* Assignment:
Quote the entries below from the line with "Polícia Militar (198, 1854)" through the line with "Agências de Viagem (286, 1902)", both ends included, and only those lines.

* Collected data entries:
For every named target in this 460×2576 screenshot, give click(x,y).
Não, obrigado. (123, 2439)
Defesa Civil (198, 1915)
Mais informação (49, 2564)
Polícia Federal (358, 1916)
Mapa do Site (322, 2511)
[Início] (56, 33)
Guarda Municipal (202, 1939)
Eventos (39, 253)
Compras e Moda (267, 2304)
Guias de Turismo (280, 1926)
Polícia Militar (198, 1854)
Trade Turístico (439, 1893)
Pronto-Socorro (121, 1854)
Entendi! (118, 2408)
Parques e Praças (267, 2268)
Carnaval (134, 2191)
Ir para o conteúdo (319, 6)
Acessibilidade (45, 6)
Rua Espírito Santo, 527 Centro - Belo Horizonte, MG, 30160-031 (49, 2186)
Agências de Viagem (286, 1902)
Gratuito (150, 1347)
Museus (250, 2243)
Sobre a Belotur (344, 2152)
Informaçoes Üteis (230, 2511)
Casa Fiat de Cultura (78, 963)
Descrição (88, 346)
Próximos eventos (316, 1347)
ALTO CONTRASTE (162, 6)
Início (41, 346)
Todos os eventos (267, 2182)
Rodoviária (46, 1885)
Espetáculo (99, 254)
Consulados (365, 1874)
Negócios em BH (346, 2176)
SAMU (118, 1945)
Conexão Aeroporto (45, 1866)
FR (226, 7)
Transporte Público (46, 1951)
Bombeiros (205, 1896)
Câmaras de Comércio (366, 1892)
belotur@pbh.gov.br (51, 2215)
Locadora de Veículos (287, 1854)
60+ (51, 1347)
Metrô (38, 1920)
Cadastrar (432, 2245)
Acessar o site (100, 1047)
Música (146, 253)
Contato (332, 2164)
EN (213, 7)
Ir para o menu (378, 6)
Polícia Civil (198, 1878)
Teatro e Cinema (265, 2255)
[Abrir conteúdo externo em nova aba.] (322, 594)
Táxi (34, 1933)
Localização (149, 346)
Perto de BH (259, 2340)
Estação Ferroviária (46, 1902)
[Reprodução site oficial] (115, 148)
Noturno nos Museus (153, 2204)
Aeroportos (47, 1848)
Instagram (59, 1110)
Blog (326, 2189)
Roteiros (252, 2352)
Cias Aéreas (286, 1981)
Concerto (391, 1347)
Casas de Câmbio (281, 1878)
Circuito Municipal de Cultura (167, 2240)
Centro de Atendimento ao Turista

* Written answer:
Polícia Militar (198, 1854)
Trade Turístico (439, 1893)
Pronto-Socorro (121, 1854)
Entendi! (118, 2408)
Parques e Praças (267, 2268)
Carnaval (134, 2191)
Ir para o conteúdo (319, 6)
Acessibilidade (45, 6)
Rua Espírito Santo, 527 Centro - Belo Horizonte, MG, 30160-031 (49, 2186)
Agências de Viagem (286, 1902)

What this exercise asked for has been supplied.